The attorney general said that the risk posed by this credit composition is moderated by the extent to which unsecured credit is diversified. He added that the bulk of household credit is to the working class who are assessed by lenders to determine their capacity to repay the loan. Keetshabe also observed that credit risk is also lowered where a loan is under the custodian of a credit life insurance.


The amount of household credit relative to income and the size of the economy(GDP is modest and stable at around 48 percent and 19 percent respectively, but much lower than what pertains in more mature markets, said Keetshabe. “In this respect, domestic household borrowing appears to be in line with trends in personal incomes, representing relatively stronger debt servicing capacity.  As a result, the rate of household loan default has been modest at 3.3 percent as at September 2019,” said the number one state lawyer.


Keetshabe spoke to lack of financial discipline by Batswana who lack adequate financial planning and evaluation of prospects for borrowing as well as over-borrowing through use of multiple institutions and padding of income sources. He said this leads to inability to repay. This does not only affect the banking fraternity and debt collectors, but the courts also find themselves at loss of time and resources.


“We are all too familiar that there is a beehive of activity in the issuance of writs of execution and subsequent attachment and sale of whatever property that can be salvaged by Deputy Sheriffs; with traumatic effect on the concerned. In the business environment the philosophy is simple- minimize the minimums and maximize the maximums with a clear target of expanding the profit margin,” said the attorney general.


Keetshabe said Batswana are easily tempted by earthly riches hence irresponsible borrowing. As the case of a public servant being rendered a defaulter, he or she is financially embarrassed to a point of being inefficient and this is considered as misconduct. He emphasized the need for continuously promotion of financial literacy.


A continuing credit plague

One of the leading commercial banks, a big player in the local bourse too, First National Bank Botswana could have been far if it was not the rise of non-performing loan exposure from 6.6 percent to 7.6 percent year-on-year, an huge increase to P1.26 billion, according to the bank’s last financial statements.


Three years ago Bank of Botswana Governor Moses Pelaelo highlighted that there is a disturbing emerging trend where customers cannot pay their loan. This was after there was a trend which showed that since December 2014, the industry’s NPLs rose from 3.6 percent to 3.9 percent in 2015 and 4.9 percent in December 2016.

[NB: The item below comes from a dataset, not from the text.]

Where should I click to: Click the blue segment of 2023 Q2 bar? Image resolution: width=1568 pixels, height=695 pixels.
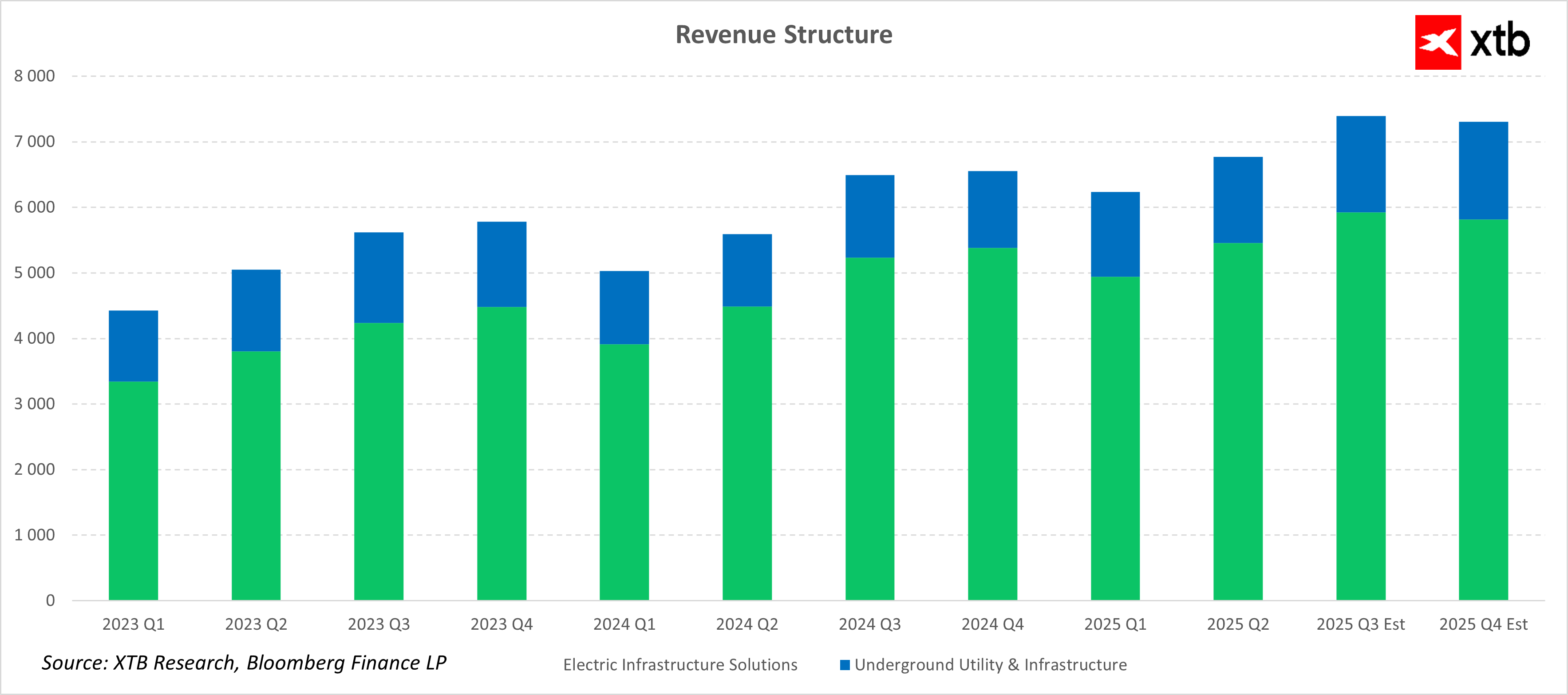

That same year of 2017 when the central bank governor raised concern statistics shows that in July 31, 2017 the non-performing loans had increased further to 5.9 percent of total bank loans. Since 2013 International Monetary Fund (IMF) also shows concerns about unsecured household credit and risks to banks.

Solution

Years ago when Botswana was toying with the idea of strengthening its credit laws, it looked at its southern neighbor South Africa for benchmarking. This is despite antagonists of the South Africa credit legislation saying the law does not offer full solution the country’s high levels of non-performing loans. South Africa’s National Credit Act (NCA) of 2007 received a rude awakening barely two years in its existence as firms and households were not able to live up to their credit expectations in the 2009 recession.


In the past former, legislator, trade minister and Econsult Botswana economist Bogolo Kenewendo suggested that there should be a National Credit Information Registry to make it easier to track and evaluate trends in credit habits in the country.  Last year former Minister of Finance and Economic Development Kenneth Matambo said the ministry was in a process of drafting the credit information bill.


Matambo said the legislation is in line with the implementation of the national financial inclusion roadmap and strategy that runs from 2015 to 2021. According to Mathambo that time,“the bill will seek to improve both positive and negative financial information which will improve access to credit which is extended to small businesses and citizens.”